Lawmakers Across the Country Push Firm Limits on Property Taxes

30-Second Summary:

  1. Rising spending is driving rising property taxes. Lawmakers across the country are increasingly acknowledging that escalating local government spending — whether in schools, cities, or counties — is the root cause of higher property tax burdens.
  2. “Buying down” property taxes with state dollars has failed. Efforts in states like Vermont, Iowa, and Nebraska to offset property taxes with general fund revenue have often encouraged more local spending rather than delivering lasting tax relief.
  3. States are turning to spending caps. At least seven states, including Iowa, are proposing spending and property tax caps, as structural reforms designed to impose discipline and provide sustainable relief.

“I can’t keep affording property taxes, and there is no place for me to downsize to except for maybe a senior apartment, which I’m not ready to do that yet,” stated Vermont state Senator Ann Cummings, who chairs that state’s Finance Committee. While many Americans, and certainly a large number of Iowans, feel the same way Senator Cummings does, most are not in a position to do anything about it. However, Senator Cummings and policymakers across the nation are attempting to address escalating property taxes for constituents who have grown frustrated with the heavy burden.

Those policymakers are finally recognizing that the root cause of high property taxes is rising government spending. Whether it is school districts, cities, or counties, local government spending drives taxation. In Vermont, Senator Cummings and her colleagues are considering advancing a bipartisan bill that would place budget caps on school spending. The proposal would apply a gradual budget cap starting at 2% for school districts. It is estimated that, if approved, the budget cap “would trim about $67 million in spending.”

Vermont Governor Phil Scott, who is backing the budget cap, stated last year that the state “tried to buy down” school property tax increases, “but when some districts saw that, they upped their spending.”

This is another lesson that many states, including Iowa, have learned. When states use general fund dollars to offset or “buy down” local property taxes, local governments often respond by increasing spending instead of reducing taxes long term. History demonstrates that shifting funding responsibilities or injecting state dollars does not structurally fix the issue and can actually encourage further spending growth.

In Iowa, this occurred when Governor Kim Reynolds and the legislature absorbed mental health care funding from counties. As a result, some counties did reduce their property taxes, but more used the change as an opportunity to increase spending while the state footed part of the bill.

It is not just in Vermont that policymakers are considering spending limitations. In Kansas, Representative Adam Smith, who chairs the Tax Committee, has introduced a measure to limit local government spending in order to provide property tax relief. Rep. Smith is proposing a 3% property tax cap, and if localities want to exceed the cap, it would require an election to override it.

In Nebraska, state Senator Tom Brandt has proposed a measure that would cap property tax collections at 2% plus any growth of the tax base itself. “The relief that the state gives will never ever keep up,” stated Senator Brandt, echoing the warning of Governor Scott of Vermont.
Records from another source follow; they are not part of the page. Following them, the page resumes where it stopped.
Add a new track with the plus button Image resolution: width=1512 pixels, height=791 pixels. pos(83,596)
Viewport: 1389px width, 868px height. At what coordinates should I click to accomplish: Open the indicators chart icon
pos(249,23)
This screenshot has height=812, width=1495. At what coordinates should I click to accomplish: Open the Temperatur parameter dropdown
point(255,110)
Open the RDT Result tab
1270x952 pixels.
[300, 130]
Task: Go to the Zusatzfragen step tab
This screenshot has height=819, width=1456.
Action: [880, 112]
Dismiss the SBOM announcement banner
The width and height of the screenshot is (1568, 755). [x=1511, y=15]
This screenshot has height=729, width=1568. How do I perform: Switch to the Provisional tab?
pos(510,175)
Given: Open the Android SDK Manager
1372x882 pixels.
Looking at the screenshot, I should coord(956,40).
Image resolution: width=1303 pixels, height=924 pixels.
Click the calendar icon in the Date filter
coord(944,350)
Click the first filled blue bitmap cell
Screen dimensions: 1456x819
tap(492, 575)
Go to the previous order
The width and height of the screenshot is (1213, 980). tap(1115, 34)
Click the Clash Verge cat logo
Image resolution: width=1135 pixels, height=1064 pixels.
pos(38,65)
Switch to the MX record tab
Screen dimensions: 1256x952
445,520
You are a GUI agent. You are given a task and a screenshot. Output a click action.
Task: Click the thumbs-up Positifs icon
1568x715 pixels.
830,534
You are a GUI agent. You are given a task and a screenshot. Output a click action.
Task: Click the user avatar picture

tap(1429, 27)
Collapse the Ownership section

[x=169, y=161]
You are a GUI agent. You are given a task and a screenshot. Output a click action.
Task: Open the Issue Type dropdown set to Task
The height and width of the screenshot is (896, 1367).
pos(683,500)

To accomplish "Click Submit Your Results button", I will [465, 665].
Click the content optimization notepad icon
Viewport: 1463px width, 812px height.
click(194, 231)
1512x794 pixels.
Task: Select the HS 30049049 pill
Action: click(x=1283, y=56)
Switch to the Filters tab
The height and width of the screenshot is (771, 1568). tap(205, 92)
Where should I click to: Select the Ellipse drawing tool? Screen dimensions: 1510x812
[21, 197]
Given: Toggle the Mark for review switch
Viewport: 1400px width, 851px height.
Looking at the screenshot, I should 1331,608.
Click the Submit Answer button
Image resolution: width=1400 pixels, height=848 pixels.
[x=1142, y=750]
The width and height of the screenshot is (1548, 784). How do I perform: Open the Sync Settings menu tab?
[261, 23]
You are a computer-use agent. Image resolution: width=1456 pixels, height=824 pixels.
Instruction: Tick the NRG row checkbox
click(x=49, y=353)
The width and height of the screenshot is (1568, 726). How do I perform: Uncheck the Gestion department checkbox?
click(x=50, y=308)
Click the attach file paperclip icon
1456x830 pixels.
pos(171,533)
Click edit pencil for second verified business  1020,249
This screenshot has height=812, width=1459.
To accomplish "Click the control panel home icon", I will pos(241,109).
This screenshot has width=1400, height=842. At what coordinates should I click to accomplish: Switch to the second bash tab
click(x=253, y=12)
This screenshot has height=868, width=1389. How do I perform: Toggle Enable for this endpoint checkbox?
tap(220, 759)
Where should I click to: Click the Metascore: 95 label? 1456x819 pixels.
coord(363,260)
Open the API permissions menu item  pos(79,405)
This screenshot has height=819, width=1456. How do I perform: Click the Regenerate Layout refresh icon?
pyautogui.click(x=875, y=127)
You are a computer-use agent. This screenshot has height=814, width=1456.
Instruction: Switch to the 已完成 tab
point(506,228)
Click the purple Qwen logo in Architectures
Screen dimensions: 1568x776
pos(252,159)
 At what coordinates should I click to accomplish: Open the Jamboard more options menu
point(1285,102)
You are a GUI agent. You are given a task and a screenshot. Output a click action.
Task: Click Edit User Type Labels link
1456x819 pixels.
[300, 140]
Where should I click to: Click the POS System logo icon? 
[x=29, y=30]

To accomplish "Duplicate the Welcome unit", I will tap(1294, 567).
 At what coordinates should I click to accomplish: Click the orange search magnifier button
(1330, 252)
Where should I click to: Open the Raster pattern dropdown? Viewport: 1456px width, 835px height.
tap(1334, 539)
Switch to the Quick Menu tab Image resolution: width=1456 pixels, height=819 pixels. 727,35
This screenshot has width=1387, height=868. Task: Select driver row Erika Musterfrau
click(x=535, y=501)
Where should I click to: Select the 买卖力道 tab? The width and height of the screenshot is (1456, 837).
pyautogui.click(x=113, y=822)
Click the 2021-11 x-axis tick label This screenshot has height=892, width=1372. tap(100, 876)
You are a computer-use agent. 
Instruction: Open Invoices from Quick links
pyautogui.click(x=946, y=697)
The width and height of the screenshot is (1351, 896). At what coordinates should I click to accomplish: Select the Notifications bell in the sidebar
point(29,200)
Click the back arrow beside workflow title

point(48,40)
Nebraska has also tried to use the state budget to “buy down” property taxes and other tax-shifting gimmicks, which have only made the situation worse.

“So we’ve got to slow the spending down on the other end,” stated Senator Brandt.

In New York, Senate Republicans have introduced a substantial series of taxpayer protections aimed at lowering tax rates and limiting spending. A package of measures called “Keep What You Have Earned” focuses on income tax reform, property tax relief in the form of a “freeze,” and spending limitations.

One proposal would limit state spending to 2% or the rate of inflation over the previous three calendar years, whichever is lower. A second measure “would create a special rule a two-thirds supermajority vote in the state legislature and on local councils to pass any law that raises taxes or fees—it would also apply when local governments request special permission from the state to increase taxes.”

Finally, the Tennessee legislature is also considering a 2% property tax cap. The measure would “limit annual property tax increases to 2% above the certified rate, plus the annual consumer price index of inflation.” The proposal includes an override mechanism: if a locality wants to exceed the cap, it would require a public referendum. This would not only allow taxpayers to have a voice in whether they approve additional spending, but it would also force local governments to justify why it is needed.

“Because there is a referendum option in place, I don’t view this bill as limiting in any way,” noted Tennessee state Senator Bo Watson.

This past summer, Texas Governor Greg Abbott stated that he was making property tax reform a priority by focusing on limiting local government spending. Governor Abbott is proposing to limit local government spending to 3.5% or the rate of population growth plus inflation, whichever is less. Governor Reynolds is also proposing to limit local government spending by placing a 2% property tax cap on cities and counties.

What is becoming clear across the country is that property tax relief will not come from shifting dollars or temporary fixes. It will come from structural reforms that bring discipline and accountability to government spending. If lawmakers are serious about protecting taxpayers, they must address the spending side of the equation, because without limits, property taxes will continue to rise no matter how much revenue government collects.